If I’ve learnt something from those years of her health struggles, it’s this—this too shall pass. When you’re in the middle of the storm, it feels like it will never end, that you might be stuck there forever. But there’s always light at the end of the tunnel. And if you can’t see it, maybe there’s just a little diversion in the tunnel you haven’t noticed yet.

With this post, I also want to thank my cousins and relatives for showering me with love through those years. Maybe I really am one of the lucky ones to have such good people in my life.

Okay, before I get too sentimental—make this dosa, enjoy it with chutney or chutney podi, and while you eat, remember this: you’ve received more love from the universe than you might even realise. And even if you’re going through hardships right now, take a moment to feel just a tiny part of that love. It’s always there.

Ingredients:

  • 1 to 1.5 cups whole wheat grains

  • Salt, to taste

  • Water, as needed for grinding

  • ½ teaspoon fenugreek seeds (optional, for extra stickiness)

  • Peanut oil for cooking (or any oil of choice)

Instructions:

  1. Soak whole wheat grains for 6 hours or overnight.

  2. Drain and grind with salt and enough water to make a smooth batter.

  3. Add fenugreek seeds while grinding if you prefer a slightly sticky texture.

  4. Heat a dosa pan and pour a ladle of batter, spreading it into a thin dosa.

  5. Drizzle peanut oil along the edges and cook until crisp.

  6. Serve hot with coconut chutney or chutney podi.

Srishti’s Secret Tip for the Perfect Dosa:

Grind the wheat batter on a stone grinder if you can. It gives a rustic texture and a taste that feels straight out of a village kitchen.

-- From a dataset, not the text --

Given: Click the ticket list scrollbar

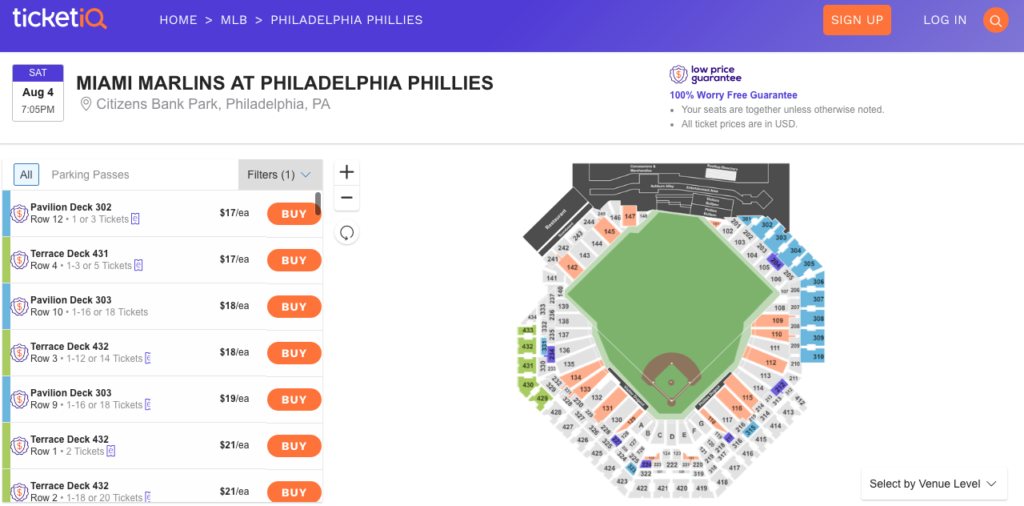Looking at the screenshot, I should (318, 203).
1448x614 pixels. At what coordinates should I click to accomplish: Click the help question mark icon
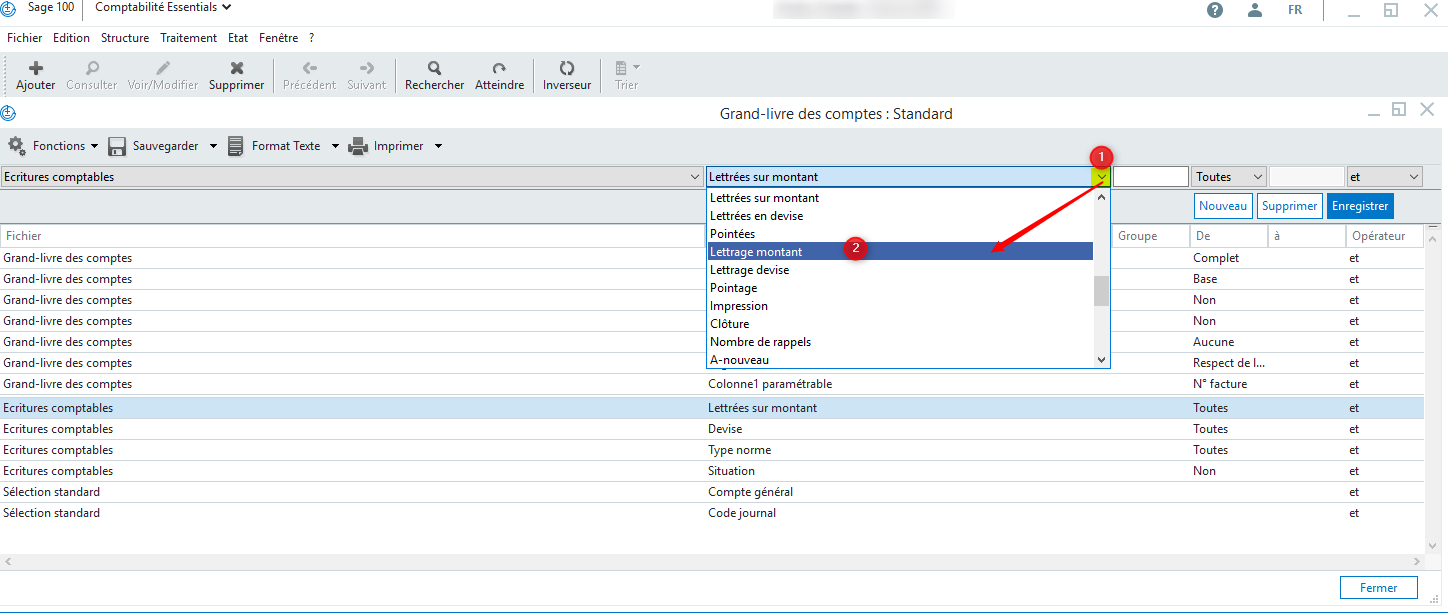pos(1215,10)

Srishti’s Healing Tip for the Perfect Plate:

Sometimes, the food you cook in hard times becomes your soul’s comfort food forever. Let this dosa remind you that even in life’s toughest phases, warmth and love can be served on a plate.

Why You’ll Love This:

Every bite is a trip back to simpler times. The peanut oil brings a unique warmth to the taste, and the memory of making it for my mom during her recovery makes it even more special. It is not just a recipe, it is comfort, nostalgia, and love served on a plate.